# Evaluation of IR:

Calculating ( precision, recall ,fmeasure) on results of IR models

This lab demonstrates how the **Vector Space Model (VSM)** can be applied to rank documents based on **cosine similarity** between **TF-IDF vectors** of documents and a query.

---

## Dataset

We use a small set of **movie review snippets** as documents:

| DocID | Content |
|-------|---------|
| D1    | I loved this movie the plot was exciting and the characters were amazing |
| D2    | Terrible movie waste of time and I would not recommend it |
| D3    | An average film some good moments but overall it was predictable |
| D4    | Fantastic performance by the lead actor brilliant cinematography |
| D5    | Bad script poor direction not worth watching at all |

---

## Query

We use a sample query to find relevant documents:


The **relevant documents** for evaluation are `{D1, D4}`.

---

## Preprocessing

1. **Tokenization**: Split text into lowercase word tokens.  
2. **Vocabulary creation**: Build a list of unique terms across all documents.  
3. **TF-IDF Calculation**:
   - **Term Frequency (TF)**: Number of times a term appears in a document.
   - **Inverse Document Frequency (IDF)**: Measures how rare a term is across all documents.
   - **TF-IDF**: Multiply TF by IDF to compute term weights.

---

## Cosine Similarity

To rank documents:

\[
\text{cosine\_sim}(D, Q) = \frac{D \cdot Q}{\|D\| \|Q\|}
\]

- Measures similarity between **document vector** and **query vector**.  
- Range: 0 (no similarity) to 1 (identical vectors).  

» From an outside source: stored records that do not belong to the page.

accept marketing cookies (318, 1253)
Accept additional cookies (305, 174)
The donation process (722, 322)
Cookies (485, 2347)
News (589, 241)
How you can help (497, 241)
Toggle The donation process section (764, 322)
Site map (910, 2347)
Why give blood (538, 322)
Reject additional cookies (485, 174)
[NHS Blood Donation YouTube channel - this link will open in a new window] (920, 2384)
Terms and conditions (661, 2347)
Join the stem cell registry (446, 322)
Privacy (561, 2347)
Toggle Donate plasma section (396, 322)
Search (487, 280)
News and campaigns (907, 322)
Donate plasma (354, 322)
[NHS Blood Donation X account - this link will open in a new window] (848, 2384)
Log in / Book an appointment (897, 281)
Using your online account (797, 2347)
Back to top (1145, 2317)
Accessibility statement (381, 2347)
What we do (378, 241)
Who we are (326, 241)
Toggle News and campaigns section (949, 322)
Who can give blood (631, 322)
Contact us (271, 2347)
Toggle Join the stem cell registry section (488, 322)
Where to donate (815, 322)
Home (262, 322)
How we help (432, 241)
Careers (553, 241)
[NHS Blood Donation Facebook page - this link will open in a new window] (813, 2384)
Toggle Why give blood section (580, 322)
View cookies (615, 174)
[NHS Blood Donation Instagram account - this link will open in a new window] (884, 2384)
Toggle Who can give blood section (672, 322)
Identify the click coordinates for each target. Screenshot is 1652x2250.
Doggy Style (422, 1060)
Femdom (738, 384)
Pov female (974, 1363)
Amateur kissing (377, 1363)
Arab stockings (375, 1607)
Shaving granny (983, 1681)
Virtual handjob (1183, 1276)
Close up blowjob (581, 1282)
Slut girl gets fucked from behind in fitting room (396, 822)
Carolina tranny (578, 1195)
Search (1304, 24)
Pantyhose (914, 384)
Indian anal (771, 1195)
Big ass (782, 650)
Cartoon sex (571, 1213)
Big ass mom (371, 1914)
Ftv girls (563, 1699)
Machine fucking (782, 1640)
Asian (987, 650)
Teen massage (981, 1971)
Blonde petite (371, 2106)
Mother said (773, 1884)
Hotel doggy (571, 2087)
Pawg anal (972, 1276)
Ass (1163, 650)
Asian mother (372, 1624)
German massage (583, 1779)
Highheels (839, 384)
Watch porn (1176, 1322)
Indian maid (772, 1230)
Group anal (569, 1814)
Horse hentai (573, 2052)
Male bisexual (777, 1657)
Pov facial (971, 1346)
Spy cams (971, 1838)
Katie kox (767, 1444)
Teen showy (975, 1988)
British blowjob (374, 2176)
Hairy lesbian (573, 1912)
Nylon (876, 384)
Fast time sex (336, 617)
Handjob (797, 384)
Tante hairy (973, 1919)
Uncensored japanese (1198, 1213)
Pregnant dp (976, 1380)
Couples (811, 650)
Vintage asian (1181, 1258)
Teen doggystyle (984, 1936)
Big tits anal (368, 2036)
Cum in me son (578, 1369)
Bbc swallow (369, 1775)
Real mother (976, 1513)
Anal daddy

Documents are ranked in descending order of cosine similarity with the query.

---

## Evaluation Metrics

We use **Precision, Recall, and F1-score** to evaluate retrieval effectiveness:

- **Precision (P)**: Fraction of retrieved documents that are relevant.  
- **Recall (R)**: Fraction of relevant documents that are retrieved.  
- **F1-score (F1)**: Harmonic mean of precision and recall.

\[
P = \frac{TP}{TP + FP}, \quad
R = \frac{TP}{TP + FN}, \quad
F1 = \frac{2PR}{P + R}
\]

Where:  
- TP = True Positives  
- FP = False Positives  
- FN = False Negatives  

---

## Lab Workflow

1. Tokenize documents and query.  
2. Compute TF-IDF vectors for all documents and the query.  
3. Calculate cosine similarity between each document and the query.  
4. Rank documents based on similarity scores.  
5. Evaluate retrieval using Precision, Recall, and F1 at different top-k ranks.

---

## Notes

- This demo uses a small dataset of movie reviews for simplicity.  
- The workflow can scale to larger datasets and more complex queries.  
- VSM allows **ranking documents**, unlike Boolean retrieval which is strictly binary.


In [1]:
# vsm_lab_demo_movies.py
from math import log, sqrt
from collections import Counter
import re

# Sample movie review documents
docs = [
    "I loved this movie the plot was exciting and the characters were amazing",
    "Terrible movie waste of time and I would not recommend it",
    "An average film some good moments but overall it was predictable",
    "Fantastic performance by the lead actor brilliant cinematography",
    "Bad script poor direction not worth watching at all",
]

doc_ids = [f"D{i + 1}" for i in range(len(docs))]

# Example query
query = "movie plot exciting characters"

# Set of relevant documents for evaluation
relevant_set = {"D1", "D4"}

token_pattern = re.compile(r"[a-zA-Z]+")

def tokenize(text):
    return [t.lower() for t in token_pattern.findall(text)]

# Tokenize documents
tokenized_docs = [tokenize(d) for d in docs]
N = len(docs)

# Compute document frequencies
df = Counter()
for terms in tokenized_docs:
    for t in set(terms):
        df[t] += 1

# Compute IDF
idf = {t: log((N + 1) / (df_t + 1)) + 1 for t, df_t in df.items()}

# TF-IDF vector
def tfidf_vector(terms):
    tf = Counter(terms)
    vec = {}
    for t, freq in tf.items():
        if t in idf:
            vec[t] = freq * idf[t]
    return vec

# Cosine similarity
def cosine_sim(v1, v2):
    dot = sum(v1.get(t, 0) * v2.get(t, 0) for t in set(v1) | set(v2))
    n1 = sqrt(sum(w * w for w in v1.values()))
    n2 = sqrt(sum(w * w for w in v2.values()))
    if n1 == 0 or n2 == 0:
        return 0.0
    return dot / (n1 * n2)

# Compute document vectors
doc_vectors = [tfidf_vector(tokenize(d)) for d in docs]
query_vec = tfidf_vector(tokenize(query))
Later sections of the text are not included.